▶ [Your instructions]: Go to the line that includes "471x1019 pixels. Task: Tap" and retype it, then every line after it to the end of the data, adding nothing.

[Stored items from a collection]
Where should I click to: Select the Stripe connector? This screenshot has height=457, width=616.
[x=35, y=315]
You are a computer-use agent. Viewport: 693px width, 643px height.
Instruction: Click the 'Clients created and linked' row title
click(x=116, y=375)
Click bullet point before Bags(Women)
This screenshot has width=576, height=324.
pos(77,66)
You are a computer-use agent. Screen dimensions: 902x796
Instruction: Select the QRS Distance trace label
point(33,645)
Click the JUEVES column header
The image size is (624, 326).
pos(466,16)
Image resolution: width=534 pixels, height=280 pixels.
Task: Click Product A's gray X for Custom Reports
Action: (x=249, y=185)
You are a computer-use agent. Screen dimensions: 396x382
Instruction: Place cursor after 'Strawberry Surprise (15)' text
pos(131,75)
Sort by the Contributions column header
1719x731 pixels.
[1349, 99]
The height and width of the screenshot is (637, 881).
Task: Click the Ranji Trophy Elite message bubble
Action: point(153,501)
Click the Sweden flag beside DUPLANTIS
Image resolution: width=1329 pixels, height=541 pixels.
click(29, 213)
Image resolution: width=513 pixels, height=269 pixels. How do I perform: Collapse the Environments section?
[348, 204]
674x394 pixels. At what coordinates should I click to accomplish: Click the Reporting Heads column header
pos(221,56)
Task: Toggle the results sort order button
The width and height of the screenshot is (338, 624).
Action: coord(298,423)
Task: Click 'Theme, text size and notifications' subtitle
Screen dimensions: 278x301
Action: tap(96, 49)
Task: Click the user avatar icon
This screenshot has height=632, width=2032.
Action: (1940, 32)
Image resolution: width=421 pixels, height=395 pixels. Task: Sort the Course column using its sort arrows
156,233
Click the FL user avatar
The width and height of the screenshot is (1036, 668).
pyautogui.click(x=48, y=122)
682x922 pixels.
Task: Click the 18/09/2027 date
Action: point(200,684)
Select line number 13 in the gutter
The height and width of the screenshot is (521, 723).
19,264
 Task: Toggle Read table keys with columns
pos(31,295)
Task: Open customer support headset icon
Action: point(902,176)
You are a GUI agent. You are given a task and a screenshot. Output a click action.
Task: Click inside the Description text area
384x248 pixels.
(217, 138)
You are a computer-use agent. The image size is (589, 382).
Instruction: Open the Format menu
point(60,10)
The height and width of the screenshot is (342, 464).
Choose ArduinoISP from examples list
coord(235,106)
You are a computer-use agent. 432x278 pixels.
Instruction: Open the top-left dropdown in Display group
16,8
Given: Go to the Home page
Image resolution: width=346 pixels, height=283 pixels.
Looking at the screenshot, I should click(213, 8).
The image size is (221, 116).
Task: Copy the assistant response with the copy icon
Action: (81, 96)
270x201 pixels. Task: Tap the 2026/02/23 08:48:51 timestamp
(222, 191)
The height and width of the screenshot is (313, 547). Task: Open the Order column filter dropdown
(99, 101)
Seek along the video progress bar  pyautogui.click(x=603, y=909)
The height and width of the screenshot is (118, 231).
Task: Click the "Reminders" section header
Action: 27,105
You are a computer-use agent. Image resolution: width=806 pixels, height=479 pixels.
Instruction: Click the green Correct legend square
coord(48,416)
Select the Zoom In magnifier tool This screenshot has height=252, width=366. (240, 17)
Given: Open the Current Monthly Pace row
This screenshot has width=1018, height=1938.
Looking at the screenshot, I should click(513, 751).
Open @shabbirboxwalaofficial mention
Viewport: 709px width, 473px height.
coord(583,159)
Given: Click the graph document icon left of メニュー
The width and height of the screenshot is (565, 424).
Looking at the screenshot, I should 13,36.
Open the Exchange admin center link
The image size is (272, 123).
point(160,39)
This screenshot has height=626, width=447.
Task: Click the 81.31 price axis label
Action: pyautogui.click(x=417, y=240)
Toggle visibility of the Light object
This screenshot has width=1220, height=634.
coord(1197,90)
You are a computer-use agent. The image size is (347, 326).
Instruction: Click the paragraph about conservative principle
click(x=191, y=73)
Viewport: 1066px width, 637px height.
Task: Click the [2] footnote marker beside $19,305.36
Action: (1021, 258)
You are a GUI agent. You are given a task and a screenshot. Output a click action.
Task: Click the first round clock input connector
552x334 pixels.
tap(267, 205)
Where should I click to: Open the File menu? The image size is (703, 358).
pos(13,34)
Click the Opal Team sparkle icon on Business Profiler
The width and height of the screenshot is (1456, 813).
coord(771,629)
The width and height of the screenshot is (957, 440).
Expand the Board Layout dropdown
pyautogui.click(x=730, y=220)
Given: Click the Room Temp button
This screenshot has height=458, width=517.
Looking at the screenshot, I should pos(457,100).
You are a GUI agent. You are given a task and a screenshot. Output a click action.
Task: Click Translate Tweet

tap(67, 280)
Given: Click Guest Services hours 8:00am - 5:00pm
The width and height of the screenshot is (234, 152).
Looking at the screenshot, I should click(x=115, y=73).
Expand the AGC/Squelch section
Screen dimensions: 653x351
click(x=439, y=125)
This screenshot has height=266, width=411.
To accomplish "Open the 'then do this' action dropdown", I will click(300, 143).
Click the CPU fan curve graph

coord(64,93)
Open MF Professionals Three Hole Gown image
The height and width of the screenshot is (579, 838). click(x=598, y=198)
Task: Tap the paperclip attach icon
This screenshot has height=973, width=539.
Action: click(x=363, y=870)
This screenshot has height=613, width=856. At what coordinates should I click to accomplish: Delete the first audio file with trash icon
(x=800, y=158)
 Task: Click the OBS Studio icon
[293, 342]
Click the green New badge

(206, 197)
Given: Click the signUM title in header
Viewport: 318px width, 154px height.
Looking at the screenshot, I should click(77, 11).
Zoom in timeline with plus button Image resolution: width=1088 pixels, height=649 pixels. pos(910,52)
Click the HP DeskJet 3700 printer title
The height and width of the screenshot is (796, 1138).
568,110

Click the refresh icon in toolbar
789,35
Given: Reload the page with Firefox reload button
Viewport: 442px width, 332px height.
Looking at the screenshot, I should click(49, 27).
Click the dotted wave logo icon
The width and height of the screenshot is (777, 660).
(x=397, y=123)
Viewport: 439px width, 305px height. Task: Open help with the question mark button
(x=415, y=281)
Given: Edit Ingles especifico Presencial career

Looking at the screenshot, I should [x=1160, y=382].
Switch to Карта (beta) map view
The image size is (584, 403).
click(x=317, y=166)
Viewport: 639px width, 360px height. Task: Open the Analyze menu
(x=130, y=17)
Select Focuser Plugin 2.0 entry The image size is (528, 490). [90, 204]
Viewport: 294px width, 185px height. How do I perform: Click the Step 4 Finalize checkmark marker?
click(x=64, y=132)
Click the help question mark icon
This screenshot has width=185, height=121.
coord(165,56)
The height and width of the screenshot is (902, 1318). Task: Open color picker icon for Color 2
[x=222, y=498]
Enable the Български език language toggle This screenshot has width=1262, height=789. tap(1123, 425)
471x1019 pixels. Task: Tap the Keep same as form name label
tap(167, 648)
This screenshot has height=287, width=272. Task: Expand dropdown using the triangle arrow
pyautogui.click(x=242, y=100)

▶ [Written reply]:
471x1019 pixels. Task: Tap the Keep same as form name label
tap(167, 648)
This screenshot has height=287, width=272. Task: Expand dropdown using the triangle arrow
pyautogui.click(x=242, y=100)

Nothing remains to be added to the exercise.